[Document text]:
****************************************

According to the mother, she began counseling offered by Wellstone in April 2021 and had attended three counseling sessions by the time the termination-of-parental-rights hearing started. Jackson testified that she had no documentation indicating that the mother was attending counseling before the termination-of-parental-rights hearing. Jackson also testified that the report regarding the mother’s psychological evaluation had stated that it was not certain that counseling would effectively address the mother’s mental-health issues, which are not identified in the record. Therefore, Jackson stated, DHR would have to evaluate the effectiveness of any counseling the mother might be attending.

The mother testified regarding her work history. That evidence indicates that, although the mother has changed jobs frequently, she has maintained consistent employment. However, the mother has not paid any support for the children while they have been in foster care. The mother stated that she had given Ca.H. approximately $5 to $10 in cash during several visits, that she had purchased shoes for him that cost approximately $200, and that she had spent several hundred dollars purchasing clothes for him.

The mother attributed much of her failure to comply with DHR reunification services to Gore, who, she said, had been mean to her and unprofessional. The mother acknowledged that, in a telephone call with Gore, she had cursed at Gore, but, she said, she had later apologized. The mother also read into evidence an e-mail she sent to Gore criticizing DHR for allegedly treating her unfairly, asking for the contact information for Gore’s supervisors, and asking for additional visitation with Ca.H. and Ch.H. ("the sons"). Gore’s e-mail in response, also read into the record, stated, among other things, that DHR was firm in its position that the children should not be returned to the mother and that, for that reason, it would not extend the mother’s visitation with the sons. In addition, in her e-mail, Gore pointed out that the mother had not submitted to drag screens and was not compliant with DHR’s offered services. Gore stated in her e-mail that she had included, as recipients of that e-mail, her supervisor, Jackson, and Jackson’s supervisor.

****************************************

[Extracted entries]:
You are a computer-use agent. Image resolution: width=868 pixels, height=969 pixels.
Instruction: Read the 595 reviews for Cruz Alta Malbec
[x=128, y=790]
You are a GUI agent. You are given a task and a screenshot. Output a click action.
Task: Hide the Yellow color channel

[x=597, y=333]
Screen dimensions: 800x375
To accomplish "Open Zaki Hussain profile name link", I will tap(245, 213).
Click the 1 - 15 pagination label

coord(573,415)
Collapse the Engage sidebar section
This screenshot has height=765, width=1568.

****************************************

[Work to complete]: Please list every person the court excerpt identifies by a name or by initials. Work only from the court excerpt and not from the records.

[Expected output]: Jackson, Gore, Ca.H., Ch.H.